## [WORK ORDER 1]
Quote the Parkinson's disease thread word for word, from "For the first" up to and including "the brain, ...".
## [WORK ORDER 2]
Continue the forum thread about the Parkinson's disease finding from the point where it stops.
┌─ PROVIDED PASSAGE
Researchers find a cause of Parkinson's disease October 2, 2023

[keepontruckin]

https://www.sciencedaily.com/releases/2023/10/231002124357.htm

"A significant breakthrough sheds light on the underlying mechanisms of Parkinson's disease, offering the potential for innovative treatments in the future...

For the first time, we can show that mitochondria, the vital energy producers within brain cells, particularly neurons, undergo damage, leading to disruptions in mitochondrial DNA[LP1] . This initiates and spreads the disease like a wildfire through the brain, ...

By examining both human and mouse brains, researchers discovered that the damage to mitochondria in brain cells occurs and spreads when these cells have defects in anti-viral response genes...

Small fragments of -- actually DNA -- from the mitochondria are released into the cell. When these fragments of damaged DNA are misplaced, they become toxic to the cell, prompting nerve cells to expel this toxic mitochondrial DNA, ...

She also expressed hope that "detecting the damaged mitochondrial DNA could serve as an early biomarker for disease development."...

Professor Issazadeh-Navikas also envisions the possibility of detection of damaged mitochondrial DNA in the bloodstream, making it feasible to diagnose the disease or gauge treatment responses through a simple blood test.

The researchers' next endeavor involves investigating how mitochondrial DNA damage can serve as predictive markers for different disease stages and progression. "Furthermore, we are dedicated to exploring potential therapeutic strategies aimed at restoring normal mitochondrial function to rectify the mitochondrial dysfunctions implicated in the disease."

 

[Wishful]

This sounds potentially useful for ME research too: a new mechanism linking viral response to cell functionality, in a way that can spread. Maybe, for example, there's a similar response in astrocytes, which affects how their connections to neurons work, and instead of spreading evenly, it spreads differently for each individual, resulting in ME's myriad of symptoms. Hopefully some researchers will read this study and get a new perspective on ME. Sadly, others will hold to their old dogma.
└─
┌─ EXERCISE DATA
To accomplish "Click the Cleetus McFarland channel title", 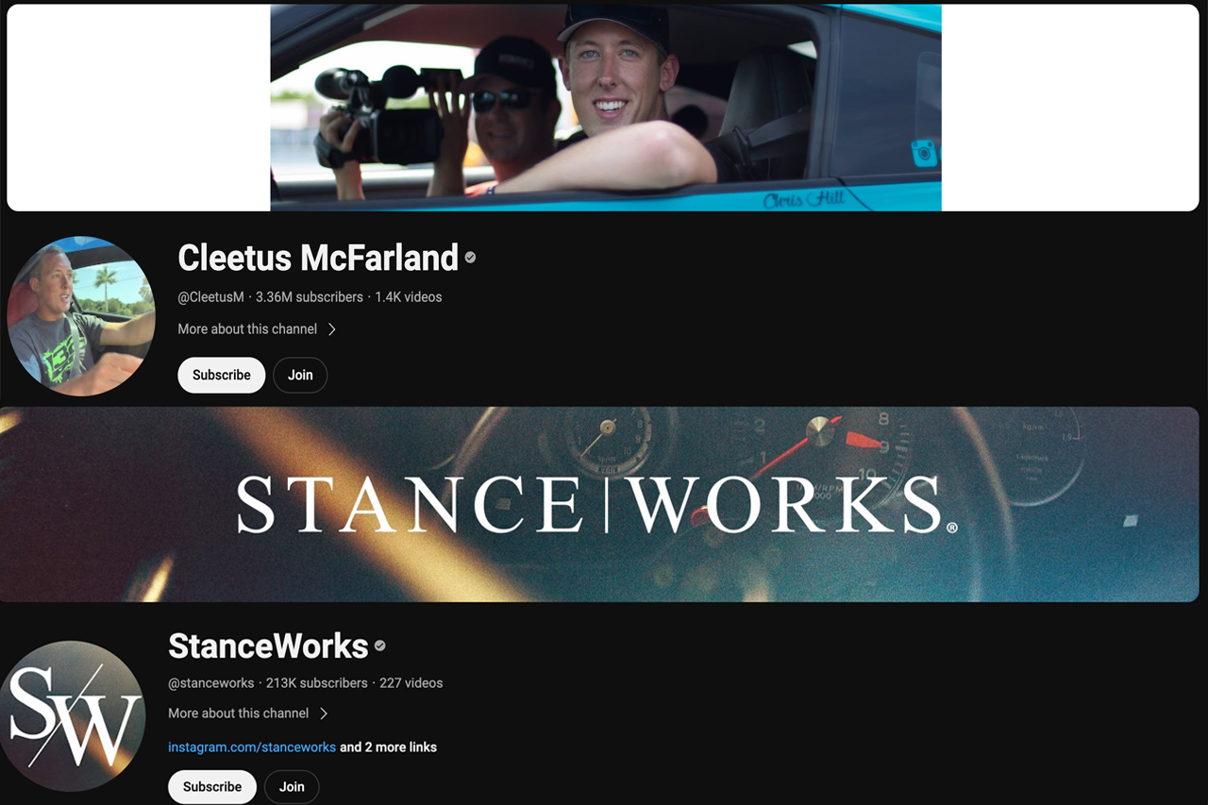I will 318,258.
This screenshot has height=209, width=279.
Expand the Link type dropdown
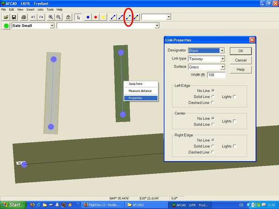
└─
## [RESULT 1]
For the first time, we can show that mitochondria, the vital energy producers within brain cells, particularly neurons, undergo damage, leading to disruptions in mitochondrial DNA[LP1] . This initiates and spreads the disease like a wildfire through the brain, ...

## [RESULT 2]
 

[Nord Wolf]

I'm not sure how significant a breakthrough it actually is. This article written in 2009 states basically the same things, though not specific to PD, but rather all neurodegenerative diseases.
https://www.ncbi.nlm.nih.gov/pmc/articles/PMC2680182/

My wife has PD and studies all the time, much like we do on M.E. Anytime she finds an article claiming a new breakthrough, she finds another article citing the same things that was published years ago.

Of course, we really do wish that science is actually closer to a cure like they state, but we hear that all the time with other dysautonomia conditions like PoTS, M.E., etc, unfortunately.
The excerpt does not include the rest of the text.